Compelled Speech Is Hitting Close to Home
Alex Richey / Andrea Jones /
George Orwell wrote his dystopian novel “1984” more than 70 years ago. In it, he described a totalitarian state in which “Big Brother” created the language “Newspeak” to control the thoughts of its citizens.
“1984” is becoming more and more prescient by the day.
Earlier this month, The Denver Post fired one of its opinion columnists for committing the language crime of saying “there are only two sexes, identified by an XX or XY chromosome. That is the very definition of binary.”
The columnist, Jon Caldara, is the president of a libertarian think tank in Colorado. The Post told him that although he was its most-read columnist, he needed to use the approved terminology. He must refrain from writing what he believes—that there are only two sexes—and instead conform to the language of the times.

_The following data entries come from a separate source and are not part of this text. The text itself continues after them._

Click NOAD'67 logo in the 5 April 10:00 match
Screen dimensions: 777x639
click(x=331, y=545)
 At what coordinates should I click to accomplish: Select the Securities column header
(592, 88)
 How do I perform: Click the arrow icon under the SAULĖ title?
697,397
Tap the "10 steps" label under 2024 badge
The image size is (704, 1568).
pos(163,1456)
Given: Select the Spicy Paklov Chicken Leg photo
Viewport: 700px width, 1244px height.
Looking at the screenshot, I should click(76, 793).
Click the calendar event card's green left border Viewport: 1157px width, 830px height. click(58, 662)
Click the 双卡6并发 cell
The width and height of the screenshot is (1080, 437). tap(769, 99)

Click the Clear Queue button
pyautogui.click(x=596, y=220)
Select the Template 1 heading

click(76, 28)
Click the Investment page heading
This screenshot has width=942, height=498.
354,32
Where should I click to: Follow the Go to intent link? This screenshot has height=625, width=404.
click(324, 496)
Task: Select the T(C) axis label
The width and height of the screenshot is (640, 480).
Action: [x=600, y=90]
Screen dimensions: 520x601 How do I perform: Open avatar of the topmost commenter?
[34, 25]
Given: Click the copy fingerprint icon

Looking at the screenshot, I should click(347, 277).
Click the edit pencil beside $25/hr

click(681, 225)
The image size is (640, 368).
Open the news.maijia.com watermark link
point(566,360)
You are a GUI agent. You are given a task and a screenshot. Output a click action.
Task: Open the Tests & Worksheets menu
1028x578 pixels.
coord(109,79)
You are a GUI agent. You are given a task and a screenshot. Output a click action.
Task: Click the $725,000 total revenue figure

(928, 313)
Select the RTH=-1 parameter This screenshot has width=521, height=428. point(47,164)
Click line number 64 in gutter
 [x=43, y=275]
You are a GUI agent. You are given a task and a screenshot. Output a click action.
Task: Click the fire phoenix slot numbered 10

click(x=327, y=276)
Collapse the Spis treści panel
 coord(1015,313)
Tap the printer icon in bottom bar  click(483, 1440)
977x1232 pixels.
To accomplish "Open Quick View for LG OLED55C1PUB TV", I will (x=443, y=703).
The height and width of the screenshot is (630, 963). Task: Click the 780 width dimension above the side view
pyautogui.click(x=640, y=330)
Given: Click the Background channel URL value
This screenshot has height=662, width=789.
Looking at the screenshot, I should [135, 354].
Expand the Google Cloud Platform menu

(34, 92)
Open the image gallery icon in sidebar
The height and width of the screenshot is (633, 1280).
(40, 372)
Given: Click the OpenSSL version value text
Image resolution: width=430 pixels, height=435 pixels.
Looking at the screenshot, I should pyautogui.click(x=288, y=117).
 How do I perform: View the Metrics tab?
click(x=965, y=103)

The Denver Post tried to impose a modern form of Newspeak on him.
He didn’t go along, and he was swiftly terminated.
Following his firing, The Denver Post published a job opening for two opinion columnists. The paper said it was “looking for writers with strong voices, strong opinions,” and that it is “looking for both conservative and liberal writers.” The Post even added, “We do not have any type of political litmus test for our columnists.”
Well, you can be the judge.
Caldara is hardly the first person to face punishment for saying that sex is binary and rooted in biology.
In 2018, Nicholas Meriwether of Shawnee State University addressed a student as “sir.” The student approached the professor after class and demanded he use feminine pronouns. Since this violated his religious convictions, the professor chose to address the student simply by a first or last name.
But that wasn’t enough, and the school charged Meriwether with creating a “hostile environment.”
A similar controversy erupted at a Virginia high school in 2018. The high school fired French teacher Peter Vlaming for not using male pronouns when addressing a biologically female student who identified as a male.
Out of conscience, Vlaming asked the student’s if he could use a first or last name only. The student said no.
These are not isolated incidents. They are all connected as parts of a larger trend of compelling speech.
Compelled speech is even a threat coming from Congress. Speech could be compelled on a nationwide basis if the House-passed Equality Act is signed into law, making “gender identity” into a protected class under Title VII of the Civil Rights Act of 1964.
A leading proponent of the bill, LaLa Zannell, manager of the ACLU’s Trans Justice Campaign, said the Equality Act is important precisely because it would protect Americans who identify as transgender from harassment that includes misgendering.
Compelled speech is not just an American problem. Last year, a 30-year veteran doctor in Britain was fired from the National Health Service for not calling a 6-foot man with a beard a “she.”
The employment tribunal that heard his case said his belief that God created human beings male and female was “incompatible with human dignity.”
That’s right. Holding fast to some of the most basic beliefs of history are now “incompatible with human dignity” and can cost you your job.
Standing up to this censorship should not be a single-party issue. Both conservatives and liberals should agree that forcing someone to use language they believe to be untrue is unacceptable.
Moreover, censorship is now affecting both sides of the political spectrum. Self-described socialist and feminist Meghan Murphy, for instance, was banned from Twitter in late 2018 for “misgendering” someone.
“[W]e’re talking about free speech,” Murphy said, “and that’s a concept that everyone should support regardless of whether or not they’re on the left or the right.”
Murphy’s fellow Canadian Jordan Peterson was one of the first to speak out against Canada’s compelled-speech policy. He noted that “[f]ree speech is not just another value. It’s the foundation of Western civilization.”
The truth is that compelled speech doesn’t benefit anyone. The public square should be a battlefield of ideas where the only weapon is diplomacy through persuasion, not a sword of compulsion.
Our Founding Fathers understood this, and so they enshrined the freedom of speech in the First Amendment. This is the cornerstone of our republic, and it is the envy of all those who live under repressive regimes.
Immigrants from the former Soviet Union, Nazi Germany, and Maoist China did not seek refuge in the United States to have their speech compelled once again.
The sword of compulsion must not be brought to the United States. Americans should not have to worry that they could lose their jobs if they do not agree with the politicized terminology of the day.
Let us fight for the freedom of speech for all, and prevent Newspeak from gaining a foothold in the land of the free.